• _Material for this task_
-- Opening Marker --
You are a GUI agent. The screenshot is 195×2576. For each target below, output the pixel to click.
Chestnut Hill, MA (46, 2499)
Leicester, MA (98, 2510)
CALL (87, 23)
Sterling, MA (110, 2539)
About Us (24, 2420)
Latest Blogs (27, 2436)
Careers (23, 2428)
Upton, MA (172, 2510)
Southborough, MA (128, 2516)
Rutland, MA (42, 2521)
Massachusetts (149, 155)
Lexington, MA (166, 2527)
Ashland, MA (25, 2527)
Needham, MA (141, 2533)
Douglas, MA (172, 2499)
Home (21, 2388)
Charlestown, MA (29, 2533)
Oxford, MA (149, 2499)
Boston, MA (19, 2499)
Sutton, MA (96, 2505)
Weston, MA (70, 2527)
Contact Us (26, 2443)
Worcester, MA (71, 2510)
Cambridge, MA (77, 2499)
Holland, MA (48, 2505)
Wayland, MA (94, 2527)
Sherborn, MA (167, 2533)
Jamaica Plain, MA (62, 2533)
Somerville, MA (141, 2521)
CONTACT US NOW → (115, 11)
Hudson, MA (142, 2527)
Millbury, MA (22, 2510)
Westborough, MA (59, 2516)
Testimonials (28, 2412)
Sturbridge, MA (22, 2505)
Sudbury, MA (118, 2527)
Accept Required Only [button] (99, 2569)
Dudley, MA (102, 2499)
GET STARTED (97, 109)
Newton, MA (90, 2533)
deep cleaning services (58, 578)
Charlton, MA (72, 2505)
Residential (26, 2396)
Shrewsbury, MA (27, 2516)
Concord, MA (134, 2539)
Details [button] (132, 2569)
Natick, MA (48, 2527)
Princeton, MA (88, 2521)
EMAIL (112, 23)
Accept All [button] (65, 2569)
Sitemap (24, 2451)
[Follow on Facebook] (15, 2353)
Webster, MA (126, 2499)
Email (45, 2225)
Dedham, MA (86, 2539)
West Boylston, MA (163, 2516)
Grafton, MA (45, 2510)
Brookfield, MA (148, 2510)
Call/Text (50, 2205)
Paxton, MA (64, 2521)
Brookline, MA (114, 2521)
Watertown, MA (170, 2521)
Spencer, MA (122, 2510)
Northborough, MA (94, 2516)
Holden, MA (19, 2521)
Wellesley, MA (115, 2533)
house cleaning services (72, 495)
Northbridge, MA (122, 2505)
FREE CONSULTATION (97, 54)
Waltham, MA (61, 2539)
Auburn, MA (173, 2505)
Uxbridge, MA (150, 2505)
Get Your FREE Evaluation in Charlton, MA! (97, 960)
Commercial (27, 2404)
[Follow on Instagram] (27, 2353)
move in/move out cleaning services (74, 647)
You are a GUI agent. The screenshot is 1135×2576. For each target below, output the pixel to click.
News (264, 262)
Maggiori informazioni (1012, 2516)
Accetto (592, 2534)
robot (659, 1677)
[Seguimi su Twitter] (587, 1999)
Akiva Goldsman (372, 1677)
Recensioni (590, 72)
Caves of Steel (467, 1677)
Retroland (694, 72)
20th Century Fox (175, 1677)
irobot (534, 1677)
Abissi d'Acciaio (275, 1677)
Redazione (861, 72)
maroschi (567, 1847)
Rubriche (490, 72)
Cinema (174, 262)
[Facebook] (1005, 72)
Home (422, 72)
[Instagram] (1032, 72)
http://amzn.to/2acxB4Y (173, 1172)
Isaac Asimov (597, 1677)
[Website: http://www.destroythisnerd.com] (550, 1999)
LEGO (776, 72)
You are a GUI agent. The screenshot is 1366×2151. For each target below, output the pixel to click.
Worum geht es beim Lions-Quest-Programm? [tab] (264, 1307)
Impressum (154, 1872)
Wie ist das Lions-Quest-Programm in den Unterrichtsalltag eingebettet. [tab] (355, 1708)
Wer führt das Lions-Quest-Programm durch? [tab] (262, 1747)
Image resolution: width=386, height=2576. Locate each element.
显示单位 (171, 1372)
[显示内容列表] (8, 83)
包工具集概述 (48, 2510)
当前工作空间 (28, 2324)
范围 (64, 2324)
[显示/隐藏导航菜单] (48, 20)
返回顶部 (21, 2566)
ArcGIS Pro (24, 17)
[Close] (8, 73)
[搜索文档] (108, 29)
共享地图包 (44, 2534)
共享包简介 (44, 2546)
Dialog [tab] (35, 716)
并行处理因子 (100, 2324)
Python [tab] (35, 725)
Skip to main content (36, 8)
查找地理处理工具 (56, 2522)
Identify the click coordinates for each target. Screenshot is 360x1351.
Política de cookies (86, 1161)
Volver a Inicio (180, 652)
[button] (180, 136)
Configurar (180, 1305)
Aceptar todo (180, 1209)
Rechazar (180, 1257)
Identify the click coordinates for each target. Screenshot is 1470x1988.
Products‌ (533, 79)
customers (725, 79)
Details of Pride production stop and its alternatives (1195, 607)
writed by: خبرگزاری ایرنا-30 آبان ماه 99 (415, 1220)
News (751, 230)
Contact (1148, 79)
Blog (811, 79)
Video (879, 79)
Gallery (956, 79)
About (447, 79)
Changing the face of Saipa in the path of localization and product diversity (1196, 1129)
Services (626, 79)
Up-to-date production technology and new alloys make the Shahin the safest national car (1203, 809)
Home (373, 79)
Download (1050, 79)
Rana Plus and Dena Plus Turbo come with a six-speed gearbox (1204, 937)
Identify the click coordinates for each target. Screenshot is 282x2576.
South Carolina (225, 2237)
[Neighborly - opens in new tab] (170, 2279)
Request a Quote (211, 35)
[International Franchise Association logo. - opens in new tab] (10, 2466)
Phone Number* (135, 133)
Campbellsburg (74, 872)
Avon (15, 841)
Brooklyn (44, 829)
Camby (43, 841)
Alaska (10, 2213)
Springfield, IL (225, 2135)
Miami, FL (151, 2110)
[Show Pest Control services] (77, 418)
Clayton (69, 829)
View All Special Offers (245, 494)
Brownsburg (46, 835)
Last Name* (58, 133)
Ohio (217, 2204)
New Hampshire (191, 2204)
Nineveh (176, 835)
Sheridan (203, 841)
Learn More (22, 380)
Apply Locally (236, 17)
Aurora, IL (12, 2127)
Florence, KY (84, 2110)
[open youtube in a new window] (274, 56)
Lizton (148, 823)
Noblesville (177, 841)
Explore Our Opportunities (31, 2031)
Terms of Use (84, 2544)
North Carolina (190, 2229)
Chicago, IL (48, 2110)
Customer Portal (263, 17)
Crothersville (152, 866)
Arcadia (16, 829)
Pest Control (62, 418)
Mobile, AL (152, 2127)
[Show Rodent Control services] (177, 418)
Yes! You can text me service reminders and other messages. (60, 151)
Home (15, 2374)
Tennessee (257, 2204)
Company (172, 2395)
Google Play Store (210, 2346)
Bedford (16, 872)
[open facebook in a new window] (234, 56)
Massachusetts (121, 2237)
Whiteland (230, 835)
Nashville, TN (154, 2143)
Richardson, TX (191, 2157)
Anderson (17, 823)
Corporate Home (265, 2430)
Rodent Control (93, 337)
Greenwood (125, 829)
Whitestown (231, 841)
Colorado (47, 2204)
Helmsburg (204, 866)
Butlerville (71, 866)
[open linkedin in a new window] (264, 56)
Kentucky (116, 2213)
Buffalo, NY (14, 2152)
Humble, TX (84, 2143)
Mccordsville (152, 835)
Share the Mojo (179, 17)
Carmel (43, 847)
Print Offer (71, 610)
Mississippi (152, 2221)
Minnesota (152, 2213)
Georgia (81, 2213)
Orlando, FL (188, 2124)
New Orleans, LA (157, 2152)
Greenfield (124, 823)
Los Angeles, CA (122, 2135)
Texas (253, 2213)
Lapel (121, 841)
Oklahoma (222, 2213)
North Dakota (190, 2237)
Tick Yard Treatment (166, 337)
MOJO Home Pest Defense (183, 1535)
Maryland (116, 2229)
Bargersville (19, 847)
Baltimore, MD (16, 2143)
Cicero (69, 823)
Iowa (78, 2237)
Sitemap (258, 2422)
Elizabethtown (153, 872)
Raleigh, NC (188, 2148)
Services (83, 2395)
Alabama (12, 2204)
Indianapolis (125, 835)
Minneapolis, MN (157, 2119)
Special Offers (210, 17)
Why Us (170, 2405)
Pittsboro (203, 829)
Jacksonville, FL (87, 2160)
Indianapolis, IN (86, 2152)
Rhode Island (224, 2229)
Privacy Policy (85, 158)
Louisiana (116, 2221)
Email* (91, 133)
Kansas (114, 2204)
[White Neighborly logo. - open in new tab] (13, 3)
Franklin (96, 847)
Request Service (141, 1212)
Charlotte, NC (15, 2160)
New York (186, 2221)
-- Closing Marker --
• _Problem requirements_
Each line from the beginning of the listing up to the line where "Jamaica Plain, MA (62, 2533)" appears needs to be given again exactly; please add nothing else.

• _Solution for this exercise_
You are a GUI agent. The screenshot is 195×2576. For each target below, output the pixel to click.
Chestnut Hill, MA (46, 2499)
Leicester, MA (98, 2510)
CALL (87, 23)
Sterling, MA (110, 2539)
About Us (24, 2420)
Latest Blogs (27, 2436)
Careers (23, 2428)
Upton, MA (172, 2510)
Southborough, MA (128, 2516)
Rutland, MA (42, 2521)
Massachusetts (149, 155)
Lexington, MA (166, 2527)
Ashland, MA (25, 2527)
Needham, MA (141, 2533)
Douglas, MA (172, 2499)
Home (21, 2388)
Charlestown, MA (29, 2533)
Oxford, MA (149, 2499)
Boston, MA (19, 2499)
Sutton, MA (96, 2505)
Weston, MA (70, 2527)
Contact Us (26, 2443)
Worcester, MA (71, 2510)
Cambridge, MA (77, 2499)
Holland, MA (48, 2505)
Wayland, MA (94, 2527)
Sherborn, MA (167, 2533)
Jamaica Plain, MA (62, 2533)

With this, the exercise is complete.